Employer Secrets: What You Need to Know about Confidentiality Agreements

Updated: Apr 24

If your business shares information with its employees that you would like to keep out of the public domain, you should have each employee sign a nondisclosure agreement. A confidentiality agreement, also known as a nondisclosure agreement is one of the most effective and simplest ways to protect business your assets. Failure to take appropriate measures to protect against trade secret theft could result in significant loss of profitability and loss of your customer base, and it can happen quickly and easily. It only takes a minute to copy or remove countless files containing confidential and proprietary company information.


A common misperception is that putting a nondisclosure agreement into place is burdensome and expensive. The truth is that not putting one in place can have devastating impacts on a business when information that should be protected is shared.

If you answer yes to any of the below three questions, you should have your employees sign a nondisclosure agreement.


1. Is there anything about how I run my business that I would not want to be known by others?

When thinking about this, consider what gives you a competitive advantage over others. Examples of the types of information most business want to protect the most include – innovative ideas and processes, trade secrets, pending negotiations, business and marketing strategy, financial information, pricing, client and vendor data, inventions, etc.

2. Do my employees have access to the information I consider to be confidential?
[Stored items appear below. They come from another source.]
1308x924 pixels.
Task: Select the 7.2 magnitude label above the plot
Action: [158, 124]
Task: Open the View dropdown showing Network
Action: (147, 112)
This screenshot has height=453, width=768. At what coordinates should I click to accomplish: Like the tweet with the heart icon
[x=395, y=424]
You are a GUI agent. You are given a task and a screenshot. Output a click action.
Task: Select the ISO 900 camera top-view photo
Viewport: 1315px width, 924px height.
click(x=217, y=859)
If anyone other than you, or a close family member, has access to the confidential information, then you are at risk of the information becoming public.

3. Would it harm your business if the information you consider to be confidential becomes public?
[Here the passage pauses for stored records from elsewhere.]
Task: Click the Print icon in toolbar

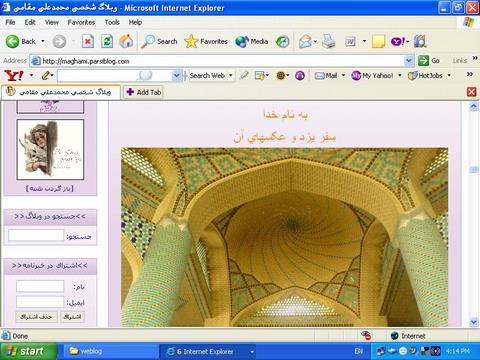Action: click(329, 41)
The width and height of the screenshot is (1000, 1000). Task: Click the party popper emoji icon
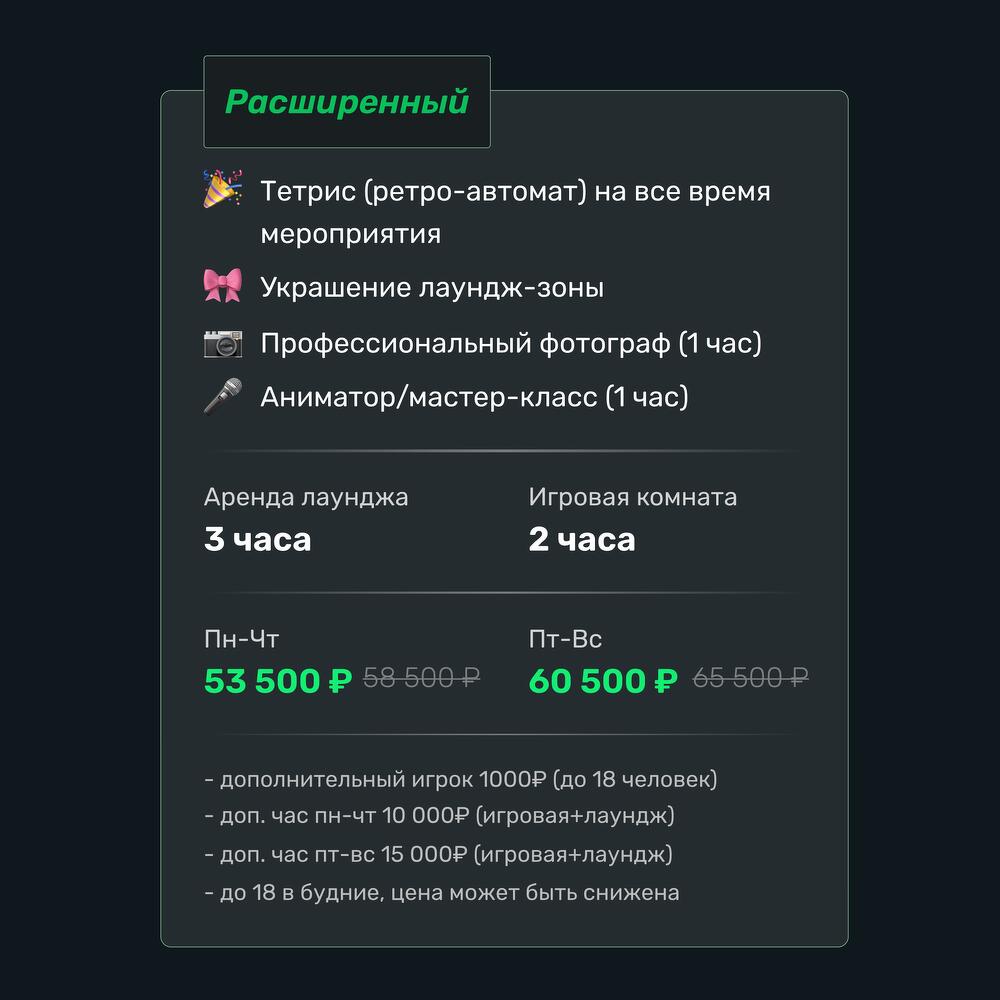click(x=222, y=189)
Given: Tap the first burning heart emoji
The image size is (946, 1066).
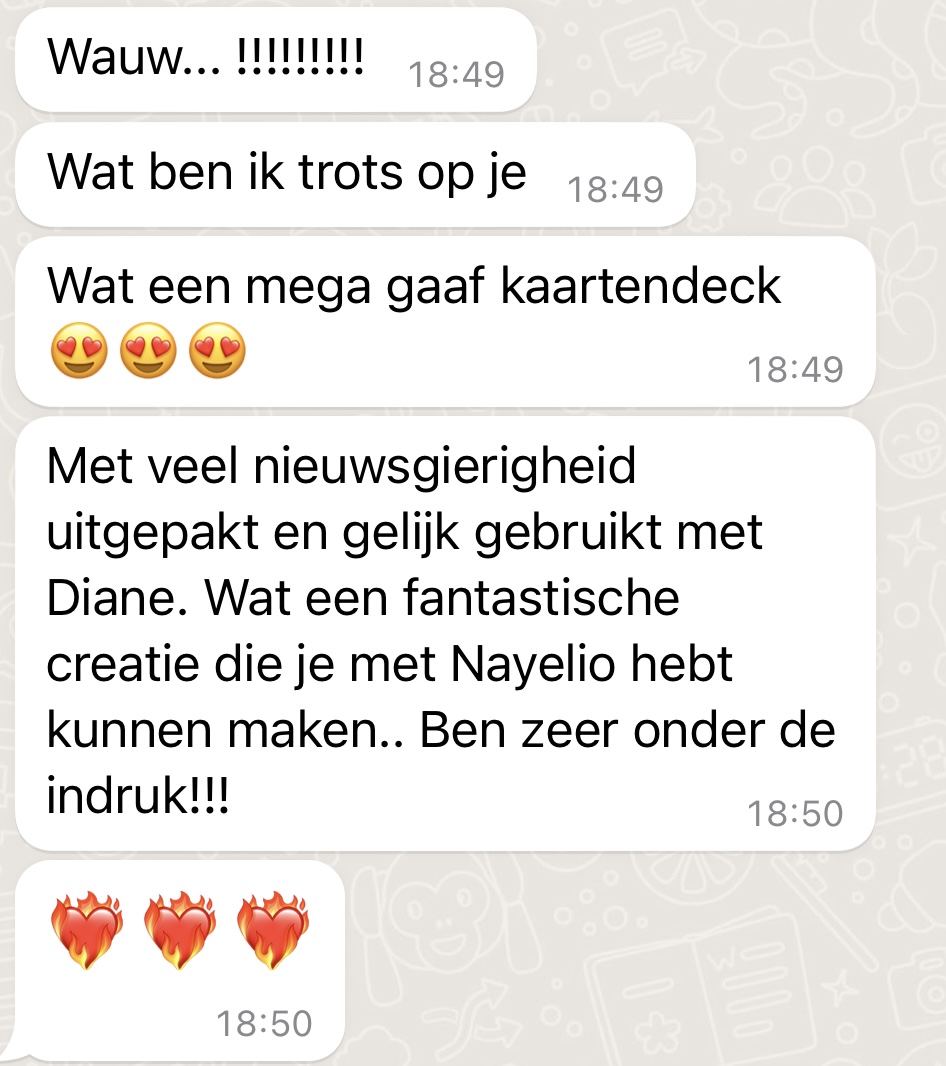Looking at the screenshot, I should [x=87, y=930].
Disclosure is not a matter of if, it is a matter of when. While it is possible that employees will wrongfully disclose confidential information even with a nondisclosure agreement in place, the chance of disclosure is lower, and your ability to quickly act to protect your business is higher.


Confidentiality agreements can be stand alone, but often include provisions that provide for additional layers of protection. The three most common and important provisions typically included are non-solicitation and non-competition clauses, as well as ownership and assignment of intellectual property rights clause. If you want to restrict employees from taking on similar positions or working for a competing business, a non-compete agreement prevents employees from working for or becoming competitors for a certain amount of time. A non-solicitation agreement prevents terminated employees from taking your business’s customers, employees, or other contacts, either for themselves or for another company. For example, a terminated employee cannot try to take your client list or attempt to take clients with them. Intellectual property clauses most frequently address the ownership of intellectual property created during employment and rights to such after employment terminates.


The bottom line is that a nondisclosure agreement is one of the most efficient and effective ways to protect confidential information of a business. It is a must for most businesses that have employees, and in many circumstances should be put in place prior to discussions with independent contractors, vendors and business prospects.